The officials spoke at three meetings in the Lake Norman area on Thursday to update elected officials and town staffs on the $650 million project that Cintra Infraestructuras S.A. will finance, design, build and manage.

The state didn’t announce the meetings to the public. The meetings came to light on Wednesday after Huntersville commissioner Rob Kidwell notified media members in an email. Meetings were held in Mooresville, Davidson and Huntersville.

To ensure the meetings stayed closed, only up to two elected commissioners from each town attended the meetings. That meant the meetings lacked a quorum of elected officials, which would have required the meetings be open.

A sign on the entrance doors to Davidson Town Hall said: “Notice. The public will not be admitted to the 1:00 p.m. meeting in the Board Room.”

In a statement Wednesday, Kurt Naas of Widen I-77, the citizens group opposed to the tolls, criticized the meetings being closed. “This closed-door secrecy characterizes the entire process,” he said.

The state opened the meetings after news reporters showed up and state officials asked officials at the meetings for their OK in letting the public in.

“This wasn’t set up as a closed meeting but a discussion with conversation,” Shelley Blake, general counsel for the state Department of Transportation, told the media at Davidson Town Hall. “We wanted them to be as open as they could..

Cornelius commissioner Dave Gilroy, who opposes the tolls, raised concerns during the Mooresville meeting about whether enough people will ride the lanes to make the project profitable.

“You are going to take a bath on this project,” Gilroy told Javier Tamargo, Cintra’s CEO for the project.

“We are completely committed to this project,” Tamargo replied.
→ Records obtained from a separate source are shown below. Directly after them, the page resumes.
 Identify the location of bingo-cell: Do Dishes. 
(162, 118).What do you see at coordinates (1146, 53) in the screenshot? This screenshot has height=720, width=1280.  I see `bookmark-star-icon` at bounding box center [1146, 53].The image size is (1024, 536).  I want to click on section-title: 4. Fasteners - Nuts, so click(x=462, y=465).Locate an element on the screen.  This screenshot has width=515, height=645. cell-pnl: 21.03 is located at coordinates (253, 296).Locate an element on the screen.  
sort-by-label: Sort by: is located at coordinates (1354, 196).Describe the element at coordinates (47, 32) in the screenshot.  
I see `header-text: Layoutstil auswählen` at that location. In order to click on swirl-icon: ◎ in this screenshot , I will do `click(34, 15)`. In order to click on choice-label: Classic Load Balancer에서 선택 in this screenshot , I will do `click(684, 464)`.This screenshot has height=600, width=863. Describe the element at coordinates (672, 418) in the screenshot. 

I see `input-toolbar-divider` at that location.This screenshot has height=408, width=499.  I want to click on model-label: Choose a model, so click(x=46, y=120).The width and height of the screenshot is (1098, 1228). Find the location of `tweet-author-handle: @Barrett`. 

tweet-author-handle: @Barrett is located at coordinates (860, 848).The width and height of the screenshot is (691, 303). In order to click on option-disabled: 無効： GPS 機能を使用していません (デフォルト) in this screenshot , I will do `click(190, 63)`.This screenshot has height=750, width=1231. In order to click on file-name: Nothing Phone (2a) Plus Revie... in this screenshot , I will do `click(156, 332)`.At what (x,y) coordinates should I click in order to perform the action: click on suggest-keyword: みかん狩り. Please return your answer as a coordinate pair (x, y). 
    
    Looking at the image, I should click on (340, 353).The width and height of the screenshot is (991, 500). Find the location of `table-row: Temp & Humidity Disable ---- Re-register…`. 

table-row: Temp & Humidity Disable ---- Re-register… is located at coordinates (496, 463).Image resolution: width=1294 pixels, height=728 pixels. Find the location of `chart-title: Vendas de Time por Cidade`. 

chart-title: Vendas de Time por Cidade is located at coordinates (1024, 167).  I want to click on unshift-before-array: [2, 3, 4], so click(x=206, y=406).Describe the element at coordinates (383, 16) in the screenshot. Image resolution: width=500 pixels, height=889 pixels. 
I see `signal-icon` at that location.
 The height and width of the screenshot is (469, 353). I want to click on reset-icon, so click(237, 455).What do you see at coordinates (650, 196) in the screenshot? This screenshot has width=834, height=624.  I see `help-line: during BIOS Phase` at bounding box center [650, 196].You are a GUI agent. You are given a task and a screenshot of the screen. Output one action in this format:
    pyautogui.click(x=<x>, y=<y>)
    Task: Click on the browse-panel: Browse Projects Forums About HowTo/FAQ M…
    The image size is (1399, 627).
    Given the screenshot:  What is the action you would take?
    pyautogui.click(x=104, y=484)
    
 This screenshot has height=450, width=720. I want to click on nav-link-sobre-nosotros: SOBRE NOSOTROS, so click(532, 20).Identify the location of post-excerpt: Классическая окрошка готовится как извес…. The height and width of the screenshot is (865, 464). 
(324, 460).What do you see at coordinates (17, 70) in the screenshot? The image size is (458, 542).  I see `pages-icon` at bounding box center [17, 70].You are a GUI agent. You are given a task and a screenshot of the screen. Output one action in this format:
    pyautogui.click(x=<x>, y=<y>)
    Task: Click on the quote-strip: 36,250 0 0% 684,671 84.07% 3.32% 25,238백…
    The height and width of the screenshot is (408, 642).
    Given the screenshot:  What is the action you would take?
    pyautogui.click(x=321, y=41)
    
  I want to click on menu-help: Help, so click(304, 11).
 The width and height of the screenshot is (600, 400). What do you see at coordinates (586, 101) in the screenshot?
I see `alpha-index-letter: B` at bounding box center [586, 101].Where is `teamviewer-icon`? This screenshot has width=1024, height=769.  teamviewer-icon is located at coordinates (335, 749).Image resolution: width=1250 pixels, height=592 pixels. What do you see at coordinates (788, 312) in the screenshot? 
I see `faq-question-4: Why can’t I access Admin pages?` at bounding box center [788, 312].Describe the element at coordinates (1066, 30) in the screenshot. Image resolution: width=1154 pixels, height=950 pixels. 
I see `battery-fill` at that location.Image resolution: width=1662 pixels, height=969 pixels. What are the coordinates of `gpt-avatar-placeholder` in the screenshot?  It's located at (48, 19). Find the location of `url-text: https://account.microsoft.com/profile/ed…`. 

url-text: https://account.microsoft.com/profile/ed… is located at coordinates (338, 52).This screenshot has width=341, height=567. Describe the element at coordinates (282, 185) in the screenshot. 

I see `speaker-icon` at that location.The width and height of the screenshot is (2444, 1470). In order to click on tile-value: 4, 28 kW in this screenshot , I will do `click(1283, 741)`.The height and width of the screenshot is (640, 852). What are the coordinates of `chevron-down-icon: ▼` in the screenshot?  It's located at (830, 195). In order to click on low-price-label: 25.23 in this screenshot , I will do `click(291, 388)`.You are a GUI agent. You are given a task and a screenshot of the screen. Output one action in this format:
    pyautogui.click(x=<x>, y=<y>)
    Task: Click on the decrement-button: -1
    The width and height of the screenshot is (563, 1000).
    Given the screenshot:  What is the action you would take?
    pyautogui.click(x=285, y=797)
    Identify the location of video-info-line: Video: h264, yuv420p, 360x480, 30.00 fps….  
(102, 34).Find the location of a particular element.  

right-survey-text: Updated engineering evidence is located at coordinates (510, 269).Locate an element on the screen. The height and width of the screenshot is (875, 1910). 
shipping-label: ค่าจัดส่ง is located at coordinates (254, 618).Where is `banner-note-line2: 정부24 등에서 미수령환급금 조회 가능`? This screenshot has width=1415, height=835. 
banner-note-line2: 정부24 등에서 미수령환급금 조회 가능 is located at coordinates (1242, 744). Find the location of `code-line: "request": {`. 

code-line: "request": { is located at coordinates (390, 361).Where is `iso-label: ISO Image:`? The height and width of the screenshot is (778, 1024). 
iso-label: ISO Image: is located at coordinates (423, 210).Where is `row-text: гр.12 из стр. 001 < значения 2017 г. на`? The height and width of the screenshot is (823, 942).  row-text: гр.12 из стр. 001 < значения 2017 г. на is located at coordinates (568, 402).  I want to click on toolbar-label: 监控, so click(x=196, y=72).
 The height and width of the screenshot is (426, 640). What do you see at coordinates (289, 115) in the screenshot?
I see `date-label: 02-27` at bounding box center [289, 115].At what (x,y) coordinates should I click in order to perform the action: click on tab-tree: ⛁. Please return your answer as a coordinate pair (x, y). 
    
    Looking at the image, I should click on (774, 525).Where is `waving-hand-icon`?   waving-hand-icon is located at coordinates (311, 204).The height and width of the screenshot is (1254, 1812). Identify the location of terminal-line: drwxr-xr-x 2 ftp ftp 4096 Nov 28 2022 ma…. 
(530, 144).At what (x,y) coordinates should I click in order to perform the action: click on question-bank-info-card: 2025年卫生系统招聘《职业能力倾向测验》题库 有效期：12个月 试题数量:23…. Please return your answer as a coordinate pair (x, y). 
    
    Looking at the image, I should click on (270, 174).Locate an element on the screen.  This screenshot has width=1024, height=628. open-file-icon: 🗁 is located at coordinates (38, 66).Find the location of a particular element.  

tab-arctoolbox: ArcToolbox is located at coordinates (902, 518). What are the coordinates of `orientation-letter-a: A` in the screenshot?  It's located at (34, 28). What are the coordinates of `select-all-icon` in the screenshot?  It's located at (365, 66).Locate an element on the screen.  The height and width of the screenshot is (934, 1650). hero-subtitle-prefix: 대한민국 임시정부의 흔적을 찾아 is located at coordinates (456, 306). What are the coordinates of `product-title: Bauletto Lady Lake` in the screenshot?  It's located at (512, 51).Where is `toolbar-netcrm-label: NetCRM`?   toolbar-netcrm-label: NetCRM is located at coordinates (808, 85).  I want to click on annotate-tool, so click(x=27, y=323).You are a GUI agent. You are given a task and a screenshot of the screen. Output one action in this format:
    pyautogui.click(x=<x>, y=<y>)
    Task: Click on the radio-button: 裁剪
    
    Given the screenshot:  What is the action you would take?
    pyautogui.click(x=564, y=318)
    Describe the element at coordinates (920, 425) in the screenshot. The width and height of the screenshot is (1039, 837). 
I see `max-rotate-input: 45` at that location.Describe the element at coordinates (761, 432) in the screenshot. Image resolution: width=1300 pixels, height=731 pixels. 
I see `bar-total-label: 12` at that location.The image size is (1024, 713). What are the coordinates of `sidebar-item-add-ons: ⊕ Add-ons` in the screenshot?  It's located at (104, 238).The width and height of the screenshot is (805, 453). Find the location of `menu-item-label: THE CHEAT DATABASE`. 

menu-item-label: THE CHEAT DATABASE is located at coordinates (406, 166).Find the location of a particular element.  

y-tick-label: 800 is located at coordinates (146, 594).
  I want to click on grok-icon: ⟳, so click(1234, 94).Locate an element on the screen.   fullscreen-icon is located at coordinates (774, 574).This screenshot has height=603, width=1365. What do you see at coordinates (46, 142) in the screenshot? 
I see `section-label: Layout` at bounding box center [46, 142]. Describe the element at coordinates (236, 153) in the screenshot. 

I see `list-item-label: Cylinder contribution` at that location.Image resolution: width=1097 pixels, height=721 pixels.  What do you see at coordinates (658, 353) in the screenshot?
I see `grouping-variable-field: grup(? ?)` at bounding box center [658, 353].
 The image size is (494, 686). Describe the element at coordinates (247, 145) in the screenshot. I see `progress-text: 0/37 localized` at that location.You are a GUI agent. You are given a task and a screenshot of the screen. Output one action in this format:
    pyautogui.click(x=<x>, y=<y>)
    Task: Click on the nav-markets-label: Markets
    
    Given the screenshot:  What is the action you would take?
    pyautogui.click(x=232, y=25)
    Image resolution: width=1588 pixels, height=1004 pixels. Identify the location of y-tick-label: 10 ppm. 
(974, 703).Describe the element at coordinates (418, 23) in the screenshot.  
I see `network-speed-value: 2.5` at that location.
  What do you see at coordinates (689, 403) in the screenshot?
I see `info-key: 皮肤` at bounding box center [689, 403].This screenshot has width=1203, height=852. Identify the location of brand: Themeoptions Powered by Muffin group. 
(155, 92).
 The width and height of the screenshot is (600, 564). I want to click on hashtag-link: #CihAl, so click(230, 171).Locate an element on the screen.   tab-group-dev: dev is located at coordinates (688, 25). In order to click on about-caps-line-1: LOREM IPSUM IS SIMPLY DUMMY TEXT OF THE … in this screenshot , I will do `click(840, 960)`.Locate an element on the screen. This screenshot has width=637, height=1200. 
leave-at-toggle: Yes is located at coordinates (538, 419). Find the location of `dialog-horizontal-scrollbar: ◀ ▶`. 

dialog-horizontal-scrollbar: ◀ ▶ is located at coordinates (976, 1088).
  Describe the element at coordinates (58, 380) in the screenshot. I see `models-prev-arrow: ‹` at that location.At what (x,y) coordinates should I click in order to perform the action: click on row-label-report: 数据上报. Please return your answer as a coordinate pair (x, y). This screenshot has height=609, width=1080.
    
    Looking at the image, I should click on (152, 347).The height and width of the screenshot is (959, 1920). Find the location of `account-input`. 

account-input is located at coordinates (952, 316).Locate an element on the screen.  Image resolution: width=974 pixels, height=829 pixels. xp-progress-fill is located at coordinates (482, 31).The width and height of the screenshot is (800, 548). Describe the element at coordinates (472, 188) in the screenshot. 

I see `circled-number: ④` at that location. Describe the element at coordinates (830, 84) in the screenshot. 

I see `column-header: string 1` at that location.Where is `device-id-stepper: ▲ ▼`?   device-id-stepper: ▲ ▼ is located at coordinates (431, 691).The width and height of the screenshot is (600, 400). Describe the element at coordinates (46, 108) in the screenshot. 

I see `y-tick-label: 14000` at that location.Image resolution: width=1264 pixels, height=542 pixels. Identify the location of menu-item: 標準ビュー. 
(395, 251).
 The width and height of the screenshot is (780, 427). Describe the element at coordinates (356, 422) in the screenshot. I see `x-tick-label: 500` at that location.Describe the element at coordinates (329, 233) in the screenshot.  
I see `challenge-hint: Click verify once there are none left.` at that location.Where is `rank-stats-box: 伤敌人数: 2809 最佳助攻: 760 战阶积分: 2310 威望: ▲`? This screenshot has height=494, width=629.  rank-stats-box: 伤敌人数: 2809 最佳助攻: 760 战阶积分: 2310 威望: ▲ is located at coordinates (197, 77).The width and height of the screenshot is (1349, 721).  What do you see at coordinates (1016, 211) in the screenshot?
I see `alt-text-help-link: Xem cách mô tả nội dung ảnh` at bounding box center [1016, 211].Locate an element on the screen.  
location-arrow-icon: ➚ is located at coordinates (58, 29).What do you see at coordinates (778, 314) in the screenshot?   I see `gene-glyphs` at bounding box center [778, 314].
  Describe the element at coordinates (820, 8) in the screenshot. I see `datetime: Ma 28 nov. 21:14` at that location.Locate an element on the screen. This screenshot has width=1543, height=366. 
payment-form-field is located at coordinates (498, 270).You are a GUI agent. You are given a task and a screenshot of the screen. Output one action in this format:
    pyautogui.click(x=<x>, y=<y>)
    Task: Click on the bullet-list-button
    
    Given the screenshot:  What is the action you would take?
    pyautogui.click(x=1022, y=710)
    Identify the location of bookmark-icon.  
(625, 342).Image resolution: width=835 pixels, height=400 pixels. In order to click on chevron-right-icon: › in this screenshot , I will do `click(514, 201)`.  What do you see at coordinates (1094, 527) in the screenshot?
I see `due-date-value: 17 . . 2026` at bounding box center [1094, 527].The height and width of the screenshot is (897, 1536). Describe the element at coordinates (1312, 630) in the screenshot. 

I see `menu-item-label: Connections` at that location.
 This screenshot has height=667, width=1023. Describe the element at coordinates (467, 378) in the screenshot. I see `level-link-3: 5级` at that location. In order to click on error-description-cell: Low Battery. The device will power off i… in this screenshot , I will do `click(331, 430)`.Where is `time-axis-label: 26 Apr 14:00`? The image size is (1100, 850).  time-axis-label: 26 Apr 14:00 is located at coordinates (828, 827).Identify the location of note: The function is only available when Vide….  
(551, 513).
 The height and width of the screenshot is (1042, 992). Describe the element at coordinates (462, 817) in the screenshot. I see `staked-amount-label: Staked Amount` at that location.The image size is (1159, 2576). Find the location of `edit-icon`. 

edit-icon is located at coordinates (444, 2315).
The project will include two toll lanes in each direction from the Brookshire Freeway (I-277) to Exit 28 in Cornelius and one toll lane in each direction from Cornelius to Mooresville. The same number of general purpose lanes as exist today will be maintained.

State and Cintra officials said it’s far too early to say how much the tolls will cost but that they will be nowhere near the $21 mentioned in an old study.

Drivers will have six places to enter and exit the managed lanes along the route.